Practicalities of Malicious Models


leo pointing thats me This is about how I felt reading a couple of recent pieces about discovering malicious models on Huggingface.

There’s been a steady increase in the amount of posts raising awareness of malicious models, which is cool. It’s also been fun seeing some of my payloads make it into the articles. The posts offer up a lot of really good model-focused solutions to the problem of malicious models, which is great. Obviously we want to find malicious models and encourage safetensor usage.

The reality is, making a malicious model isn’t the goal - it’s just the first step. The goal is to mess with your stuff. Since its just a program, its reasonable to expect that pretty much no matter what places like HuggingFace do, there will be little malicious programs or poisoned backdoors running inside some model formats for folks to call out on their platform, probably forever.

Let’s look at some of the other ways Huggingface can make using malicious models harder:

In my original disclosure of my TTPs that allowed me to not just create malicious models, but use them practically, in bug bounty, and red teaming. I tried to focus on solutions that made life as an attacker hard by calling out all the things that made it easy. I’m less concerned with malicious models existing as I am the actual interface and user experiences that make malicious models feasible attack vectors, and not just random files in a enormous repository of models that will never get executed.

What are the things that make malicious models feasible as an attack chain?

The number one thing that makes this attack path feasible is the way that organizations in Hugging Face work.

- Organization Confusion aka namespace squatting

  • Misleading engineers into joining organizations that are not controlled by their employer, resulting in the attacker gaining read/write on all uploaded repositories.

This category of attacks is the single most effective way I’ve found to get malicious models infront of people. Here are the reasons why:

Any user, from any email domain, can create an organization with any unique name they wish: pic of org on huggingface

That user can then email anyone in that company and they will receive an email from Huggingface inviting them. pic of invite on huggingface Out goes the invite

pic of invite on huggingface and it looks very official coming from Huggingface and all, not a random gmail.

(yes, i intentionally revealed one org name and not another)

Secondly, people seem to just try to join their organizations Huggingface organizaiton, they find it on their own, and ask to join.

I let them in, and give them write permissions. Sometimes they make public or private repos. It’s alot easier to get malware in a model to execute if somebody gives you a trusted model.

Potential Solutions

  • Invite emails should originate from the user who sent them.
  • A more aggresive verification process could take place on who is allowed to originate organizations, such as requiring a matching domain email address.
  • Same session, multiple accounts. Myself and peers working this technique typically get lazy and aren’t careful about segregating our squatted organizations and email addresses. We see the same thing in truly malicious situations at my current employer.

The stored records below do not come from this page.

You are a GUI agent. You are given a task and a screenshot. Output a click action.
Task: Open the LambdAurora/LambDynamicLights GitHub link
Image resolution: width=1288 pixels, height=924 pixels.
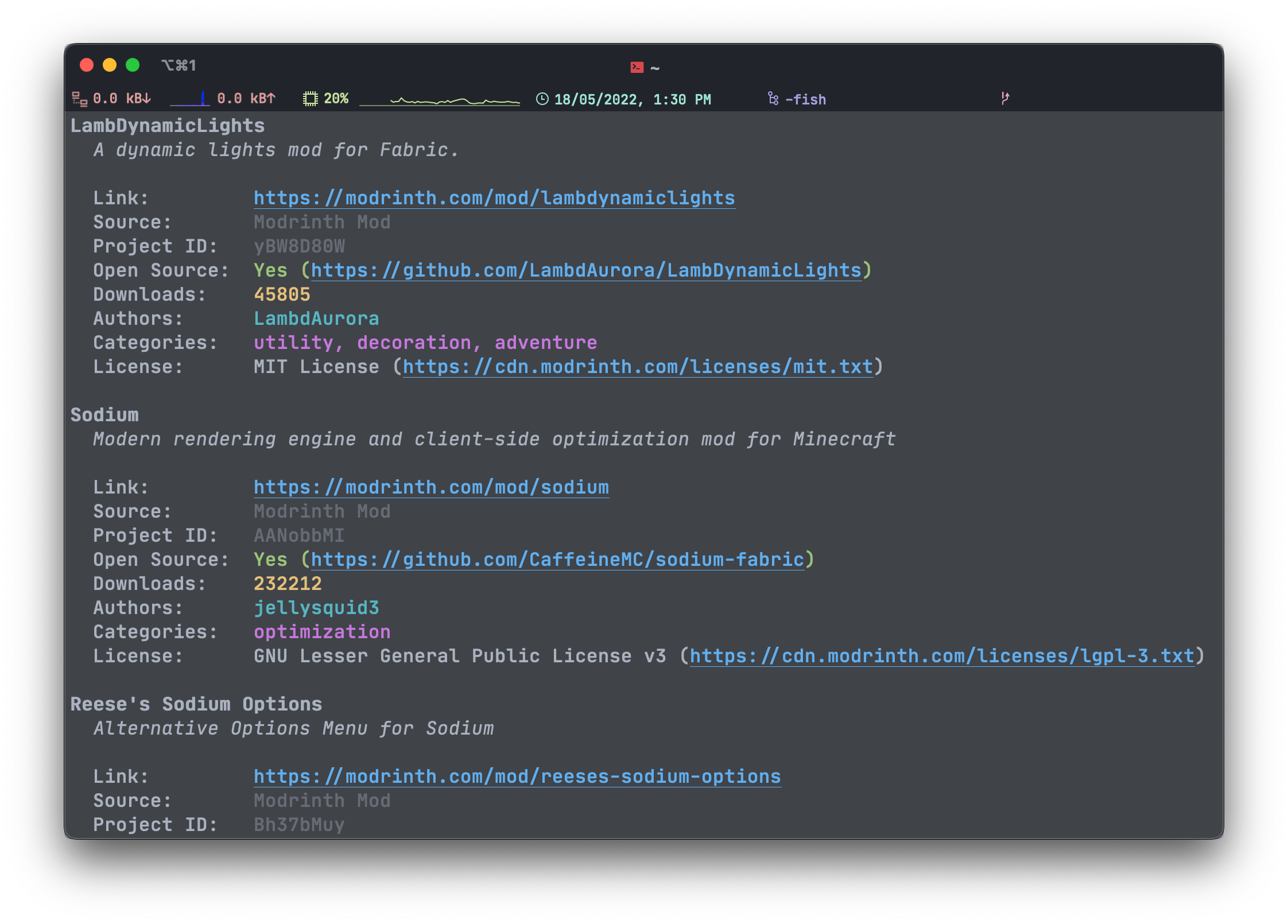(x=585, y=271)
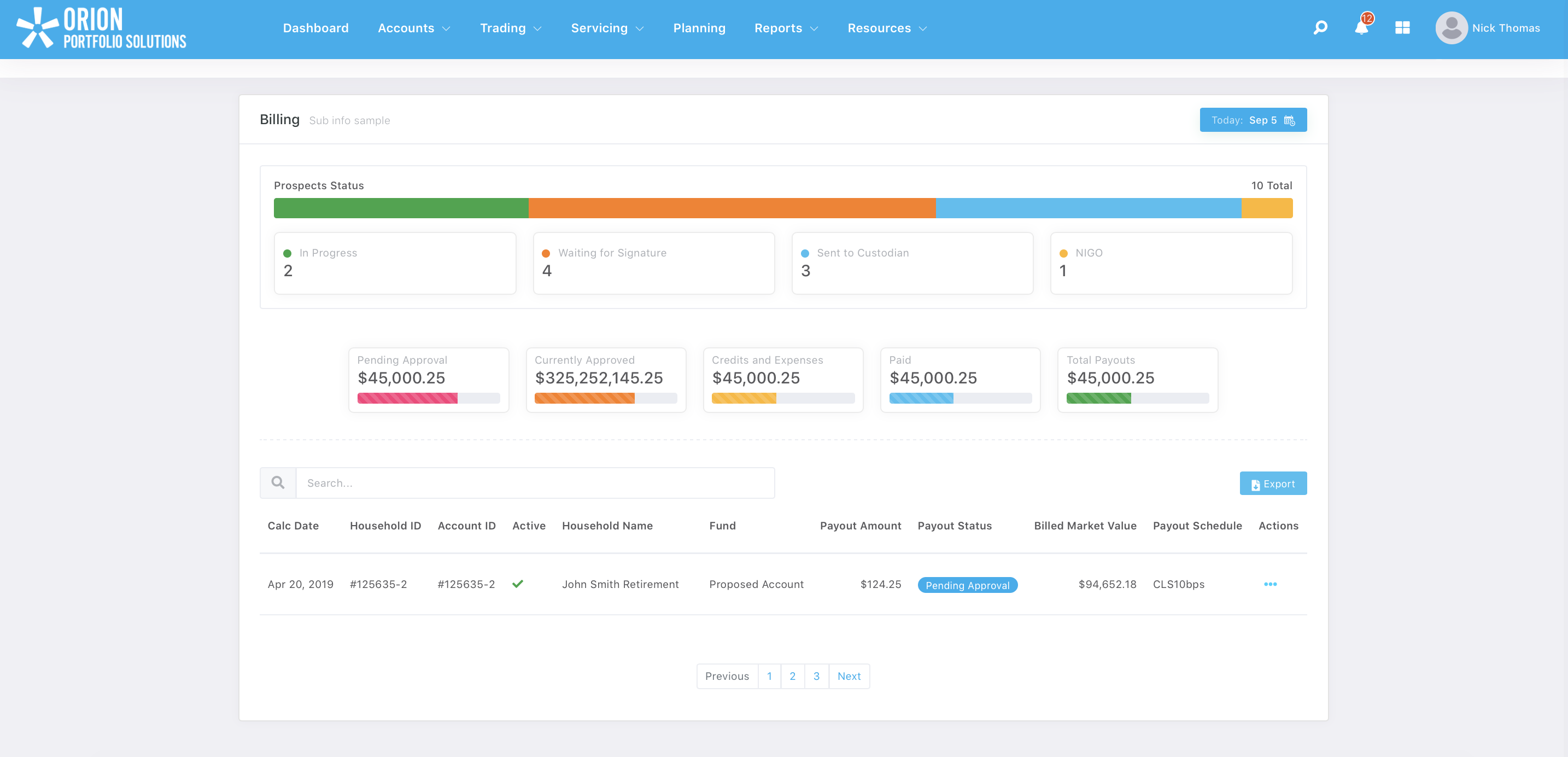Select Planning in the navigation bar
Screen dimensions: 1568x757
pos(699,28)
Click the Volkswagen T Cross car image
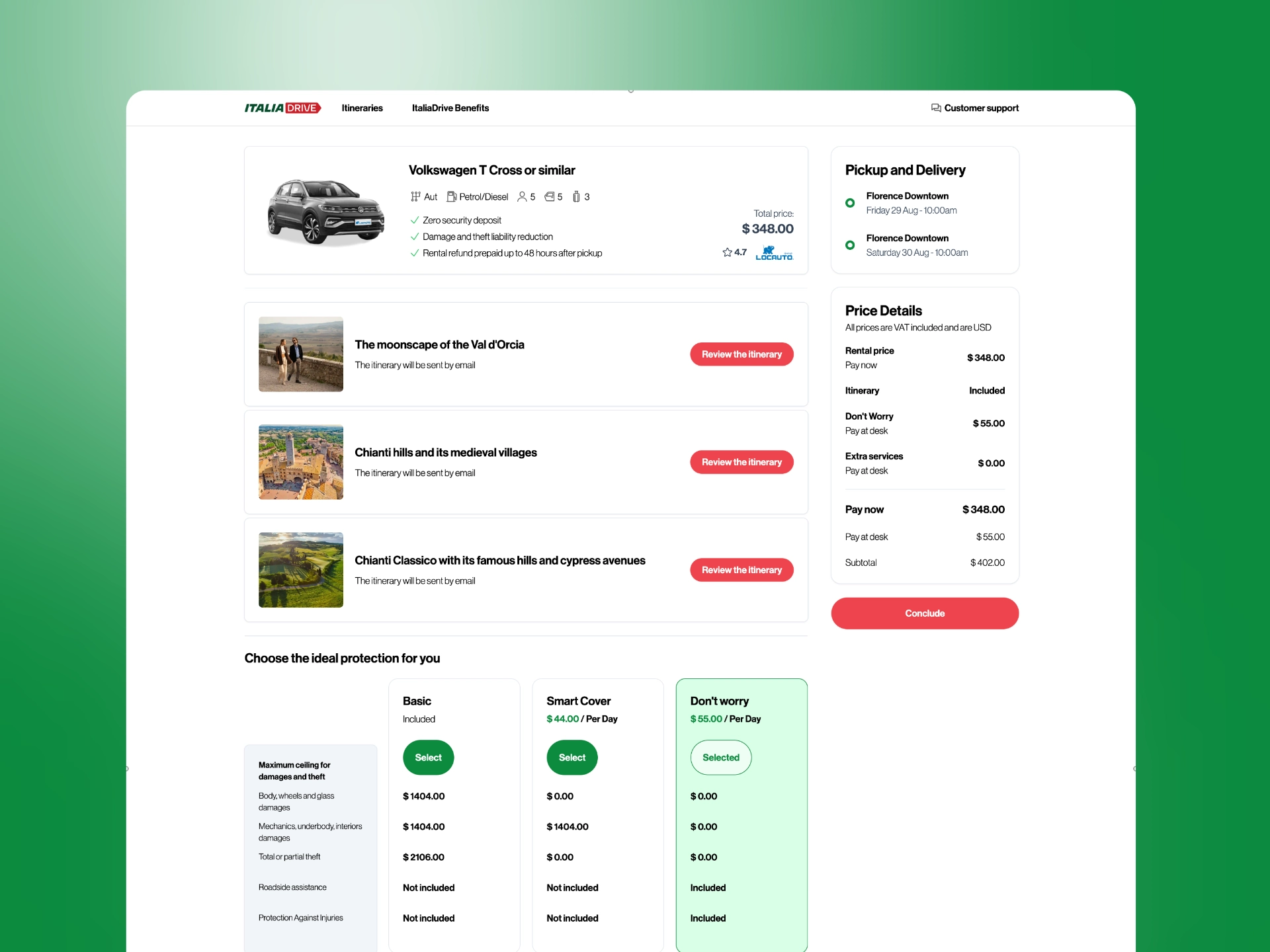Image resolution: width=1270 pixels, height=952 pixels. point(325,212)

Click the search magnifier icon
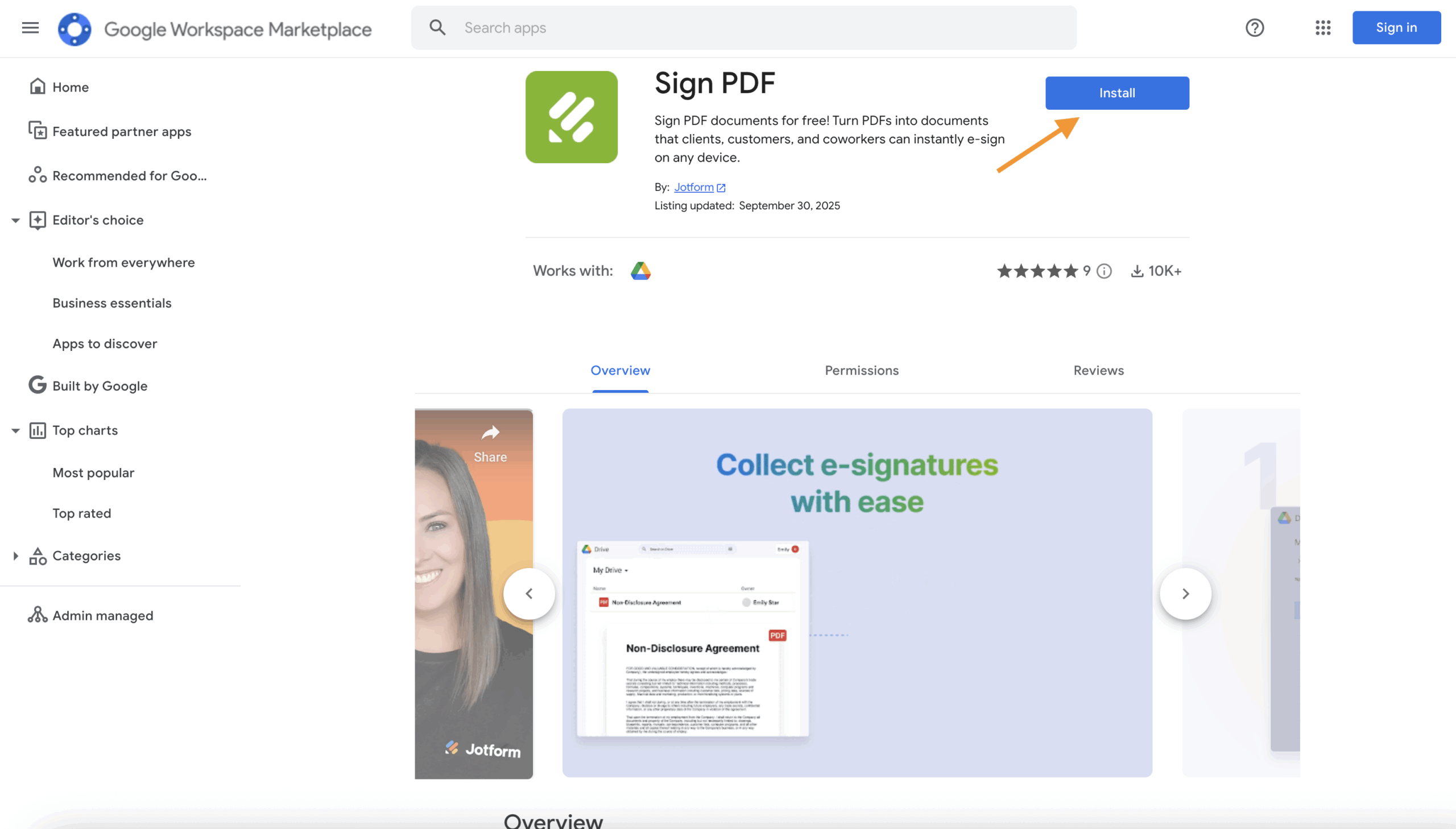pos(437,27)
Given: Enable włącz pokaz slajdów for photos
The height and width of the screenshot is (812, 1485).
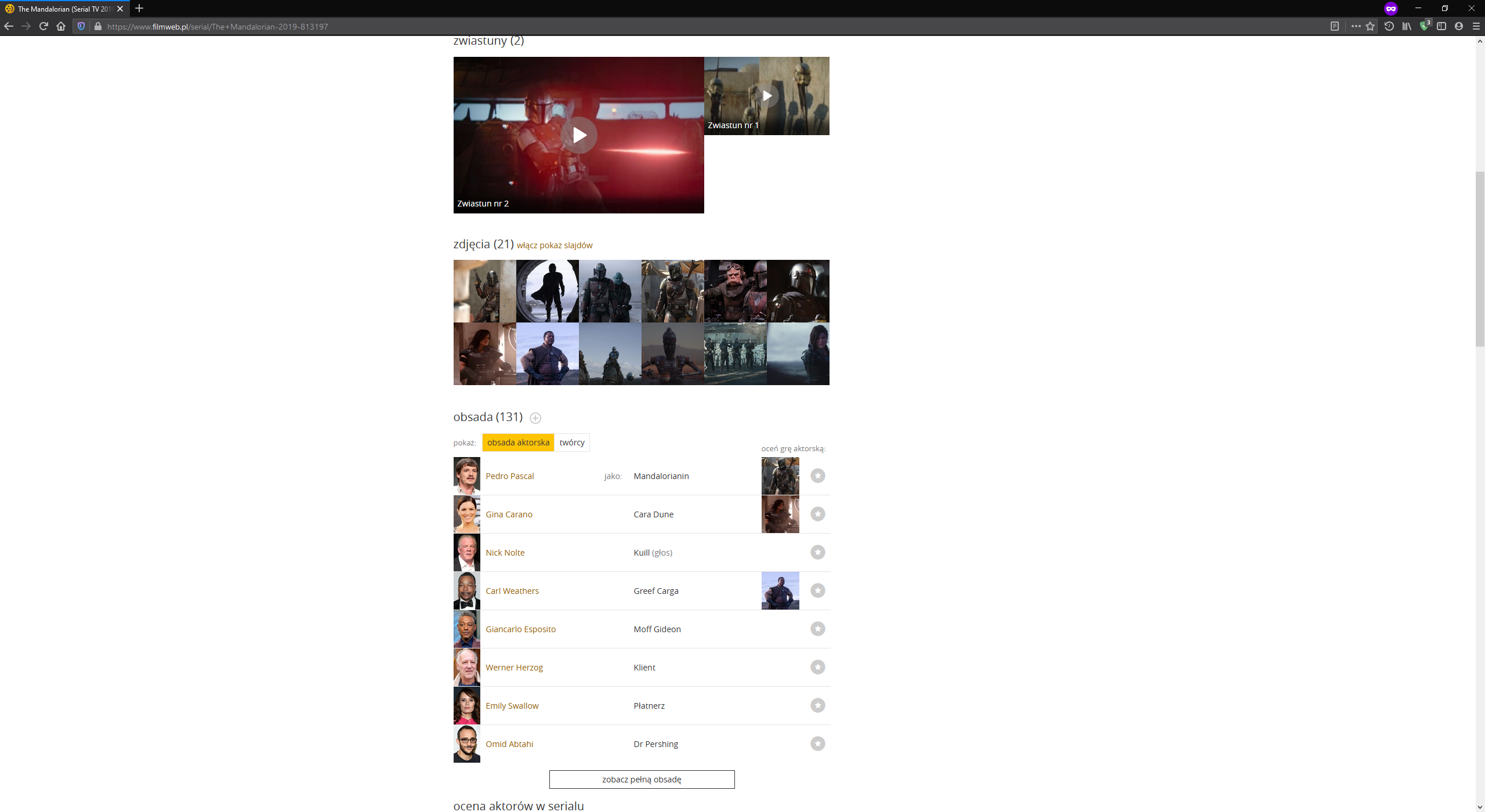Looking at the screenshot, I should pos(554,245).
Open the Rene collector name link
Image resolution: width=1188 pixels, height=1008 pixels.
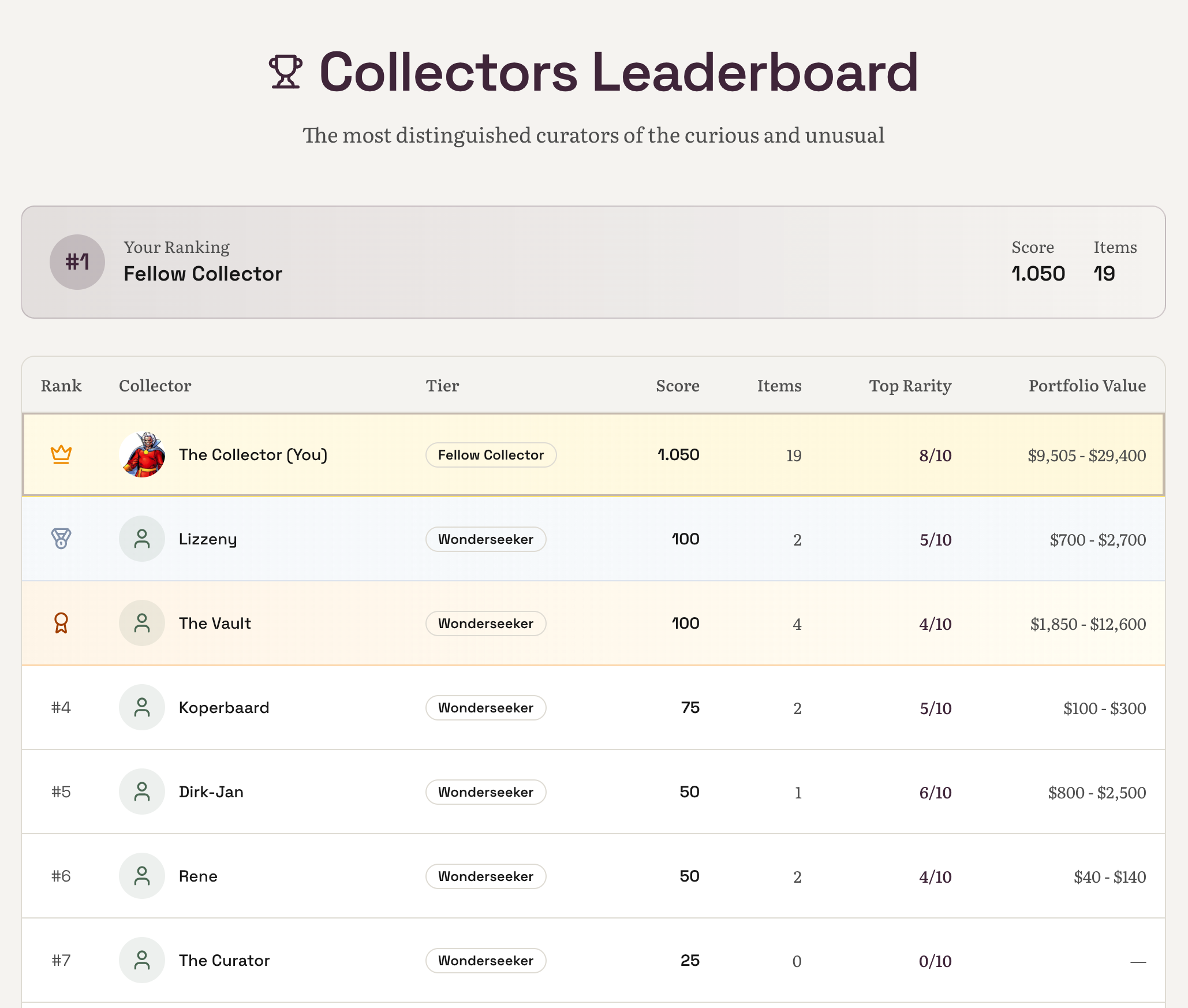click(x=198, y=876)
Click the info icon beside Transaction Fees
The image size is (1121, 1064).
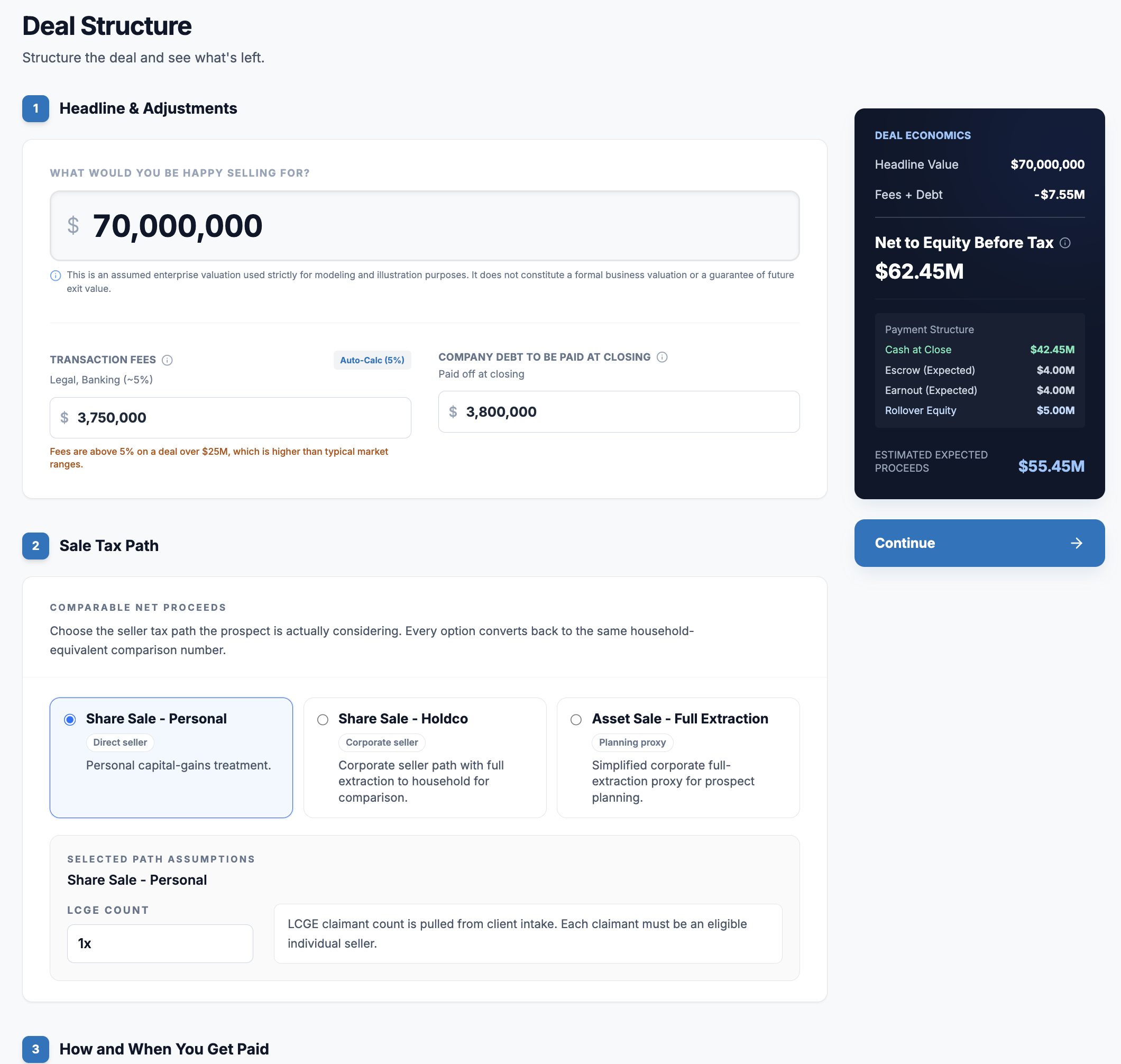167,360

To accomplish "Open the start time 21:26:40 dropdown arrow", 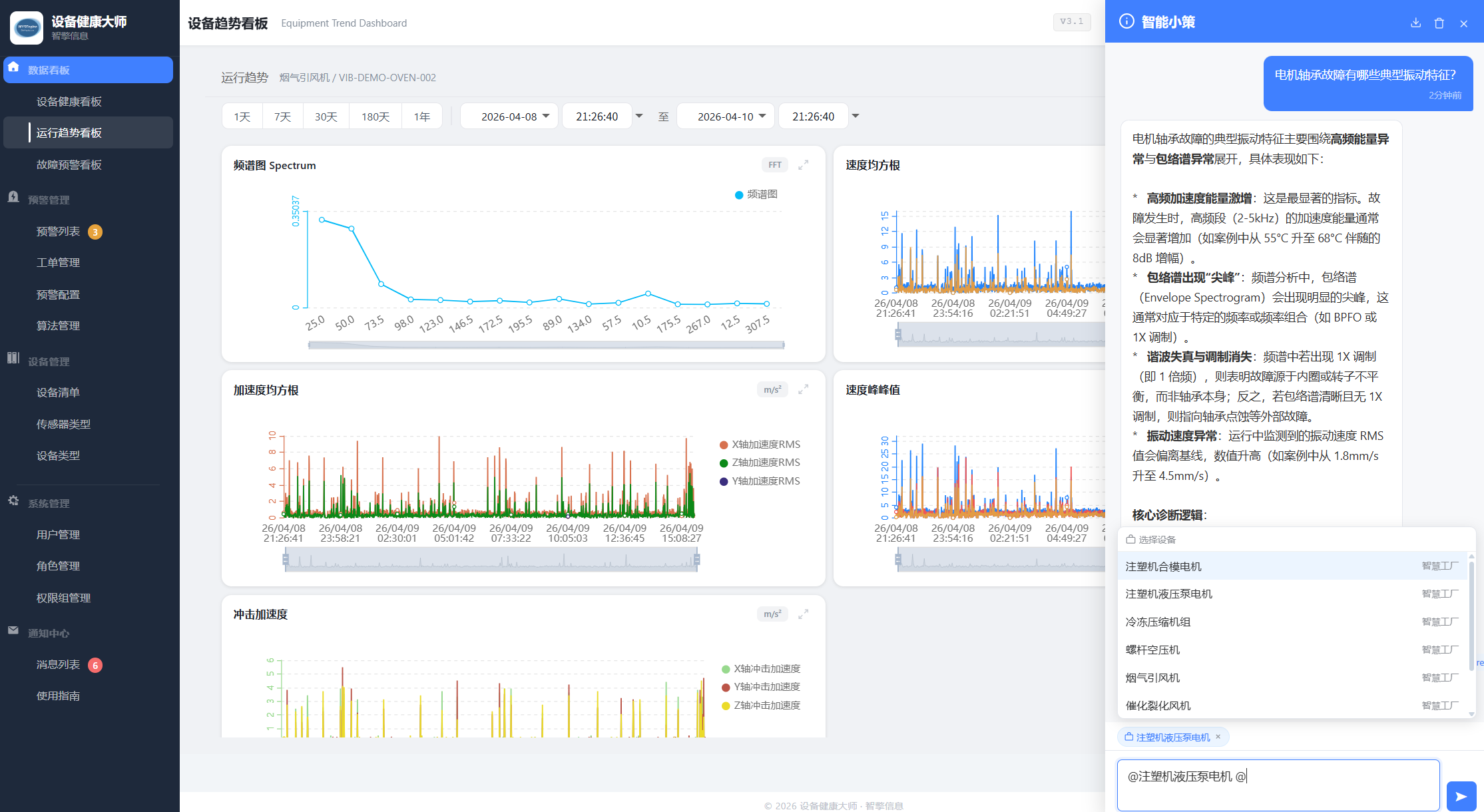I will (x=639, y=116).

    • This is a classic anti-abuse detection technique that could be a function of say, the threat intelligence team.

- Model Typosquatting & general watering holes

  • Other techniques for compromising pipelines via models.

What I wrote before about typosquats holds true:

Typosquats are a pretty common technique on repositories, there is not a whole lot here notable, but I think Huggingface makes it easier to hide due to their font choices where many letters look quite similar, like 1 and l. It’s a subtle thing, but combined with the challenges in telling one user or org apart from another in a rapidly changing industry, it’s a nice bonus.

Potential Solutions

Taking lessons from attacks on software dependencies, we can look at Pypi. Going beyond malware detection, they looked to implement checks for typosquats of popular repos using logic like calculating Levenschtien distance.

There is a known typosquatting dataset for refence, showing the average distance attackers like to go for: pic of typosquat dataset

The font choice in the UI for typosquat defense is … not great in my opinion, due to the similarities between letters like i and l. There are many considerations to a font, such as accessibility, brand theme and more. This is a great resource.

What’s next?

On the Horizon, I see more attacks like what NPM experienced, in particular, takeovers of popular packages. Mandatory 2FA rolled out in a similar manner to the steps taken by NPM on popular repositories after a certain usage threshold would be a good thing. I think a lot of the ‘malicious’ packages on HF right now are bounty hunters and red teamers, truly malicious people will target existing users and replace their models because that is the most blantanly obvious way to have alot of success with this technique if ethics aren’t a concern. NPM package takeovers being such a common attack a few years ago is evidence of this.


Safe tensors is awesome, so is scanning for malicious models. But we also need to take a look at a range of factors ranging from design to product features which enable malicious models (or poisoning attacks) to be successful. Features which allow attackers to represent themselves as Huggingface or other organizations being the top priority, followed by taking lessoned learned from NPM and applying them proactively.